This isn’t exactly how things will go next month when Wisconsin’s local officials begin the once-a-decade chore of adjusting voting districts. Local staff won’t work this fast, or with such a heavy hand. But most of them will be using the same point-and-click, drag-and-drop technology, which Beaudoin, an applications developer with the University of Wisconsin-Madison Applied Population Laboratory and UW-Extension, has spent more than two years creating.
Next month the Applied Population Laboratory will help coordinate six workshops around the state to show local officials how to use the program-called Wisconsin Shape Editor for Local Redistricting, or WISE-LR-and to bring them up to speed on the redistricting process. The training and software are products of a partnership between UW-Madison, UW-Extension, the Legislative Technology Services Bureau and the Legislative Reference Bureau.
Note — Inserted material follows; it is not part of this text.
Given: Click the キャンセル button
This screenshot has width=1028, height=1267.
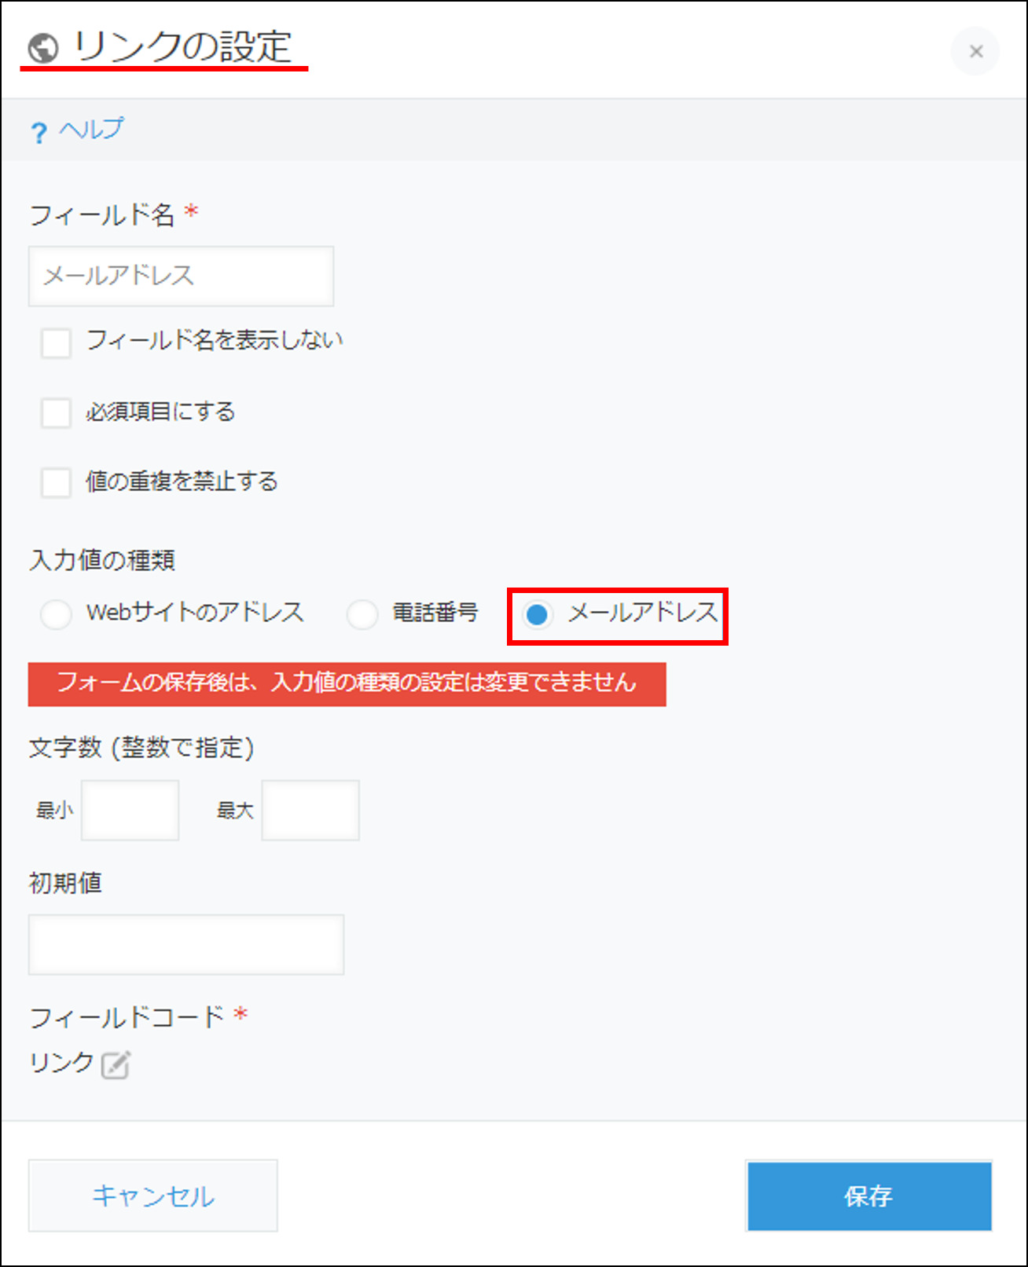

Wisconsin’s 2011 redistricting was triggered on March 9, when the U.S. Census Bureau sent Governor Walker and legislative leaders detailed data from the 2010 Census. Next fall and winter, the Legislature will use those numbers to redraw state legislative and the U.S. Congressional districts-a process that’s bound to be highly partisan and contentious. But before that happens, local officials have to do their part, explains Dan Veroff, a UW-Extension demographic specialist who also serves as director of the Applied Population Laboratory.
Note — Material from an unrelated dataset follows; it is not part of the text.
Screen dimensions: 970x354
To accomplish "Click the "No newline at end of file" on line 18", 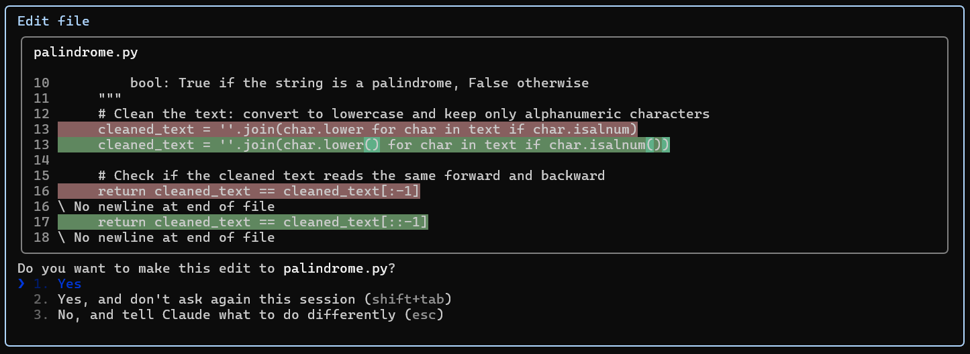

“Redistricting in Wisconsin is a bottom-up process. The first steps involve drawing new county supervisory districts and then creating municipal wards,” he says. Wards are the building blocks for voting districts for all races, from village boards on up to the U.S. House of Representatives.
Local redistricting begins in April and runs for six months. First, counties draw up tentative supervisory districts, then municipalities design wards to fit those districts and draw boundaries for their own local races. Finally, the counties assemble all of these into a final county redistricting plan.
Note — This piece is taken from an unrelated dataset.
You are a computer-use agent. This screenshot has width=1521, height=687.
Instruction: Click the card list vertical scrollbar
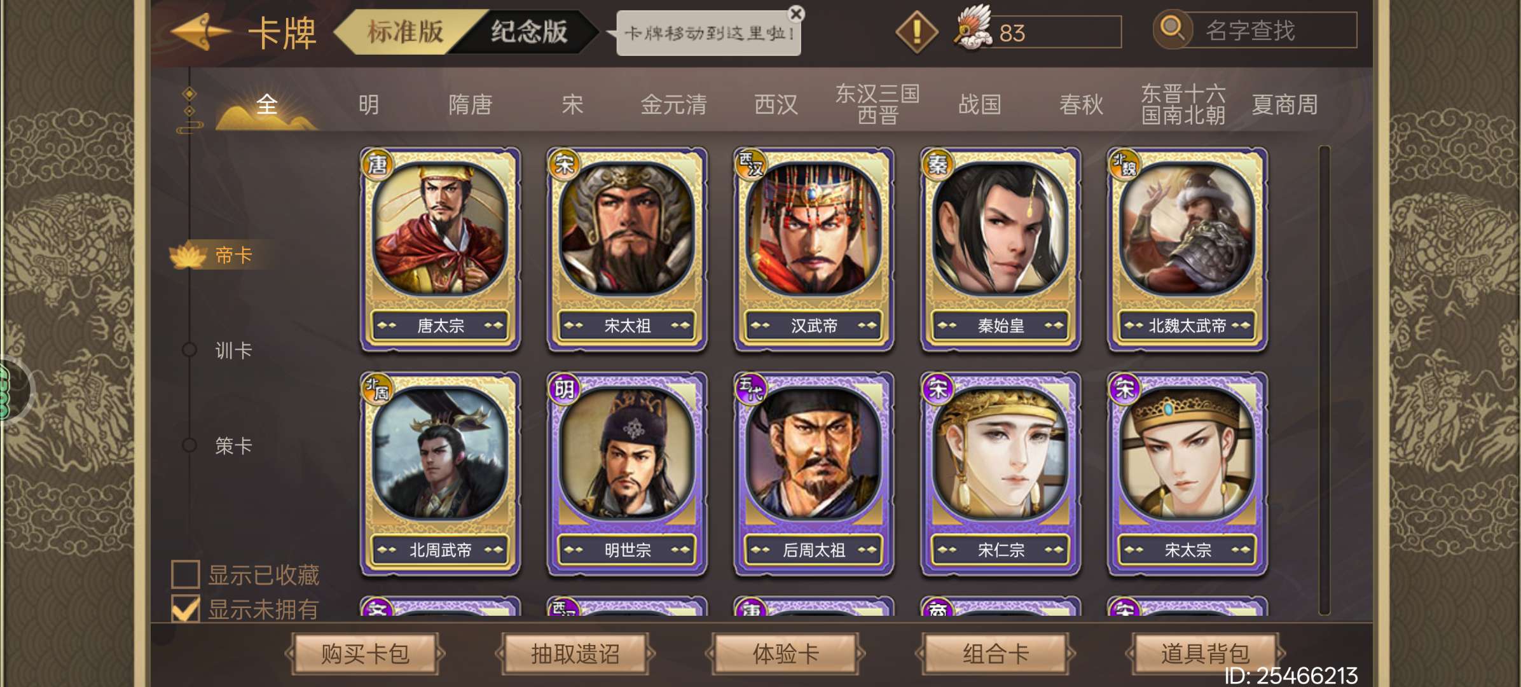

Redistricting won’t generate as much political heat locally as it will for statewide races, but there is plenty of room for controversy, says Veroff, who helped guide local officials through the process in 2001.
“Where there has been a lot of population growth there will be contested areas, where someone wants to take a subdivision out or put it in to gain political advantage,” he says. “This also is when counties can resize their boards, changing the number of supervisors up or down. That can also be very political. Incumbents can end up losing their seats.”
The process will get a lot of scrutiny, adding to the pressure on local officials, many of whom haven’t been in their jobs for ten years and so haven’t been through the process. The WISE-LR software is designed to make the process smoother and more transparent.
“It’s a simple system that allows people who don’t have a lot of GIS or mapping systems capabilities to do redistricting in a map-based tool,” Veroff says. “The software will be delivered with the census data for that county loaded in, so they’ll have everything they need to assemble new wards or aldermanic districts or supervisory districts. As they add or subtract census blocks, they’ll see a running tally of the population of each district.”
And because the system is web-based, it’s widely accessible, Beaudoin points out.
“The beauty of this is that the plans can be viewed anywhere. If the county board is debating district boundaries, they can bring it up right in the meeting,” he says.
It’s a big step forward from the system in place a decade ago, when software and data were installed on individual desktop machines in each county, and a far cry from the tools being used in 1991.
“Twenty years ago, most of this was still being done with colored pencils and paper maps,” says Veroff.